Z-test Calculator
Provide sample data and population standard deviations to compute z-statistics for one-sample or two-sample comparisons.
Sample size: 5
Sample mean: 18.0000
Sample variance: 18.0000
Standard error: 1.7889
Z-statistic: 0.0000
How to Use This Calculator
- Select one-sample or two-sample z-test depending on your data.
- Enter sample observations (use raw data so means are computed automatically).
- Provide population standard deviation(s); z-tests assume known σ.
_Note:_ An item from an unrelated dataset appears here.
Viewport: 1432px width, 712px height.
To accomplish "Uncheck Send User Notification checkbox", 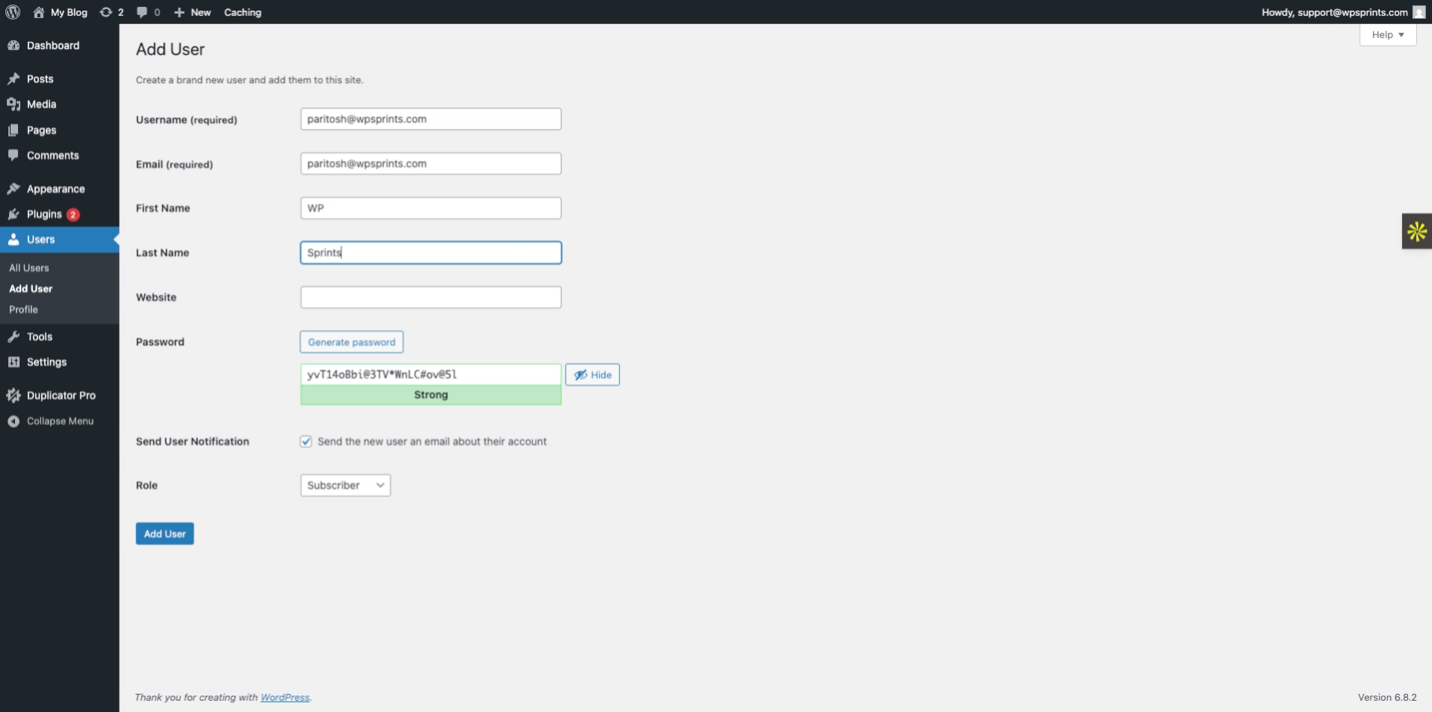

- Review the computed z-statistic before converting it to a p-value via the standard normal distribution.
Formula
One-sample: z = (x̄ − μ₀) / (σ / √n)
Two-sample: z = (x̄A − x̄B) / √[(σA² / nA) + (σB² / nB)]
Full Description
The z-test evaluates hypotheses when population standard deviations are known. It leverages the normal distribution to assess whether sample means significantly deviate from hypothesized values.
Use one-sample z-tests to compare a sample mean to a known population mean and two-sample z-tests to compare independent samples when σ is known.
Frequently Asked Questions
What if σ is unknown?
When population standard deviation is unknown, use the t-test with sample standard deviation.
How do I get p-values?
Use the z-statistic with the standard normal CDF to compute one- or two-tailed p-values.
Can I input summary statistics instead of raw data?
Not directly. Convert summary statistics to equivalent raw data or adapt the formulas manually.
Are z-tests robust to non-normality?
Large samples rely on the central limit theorem. For small samples and non-normal distributions, consider alternative methods.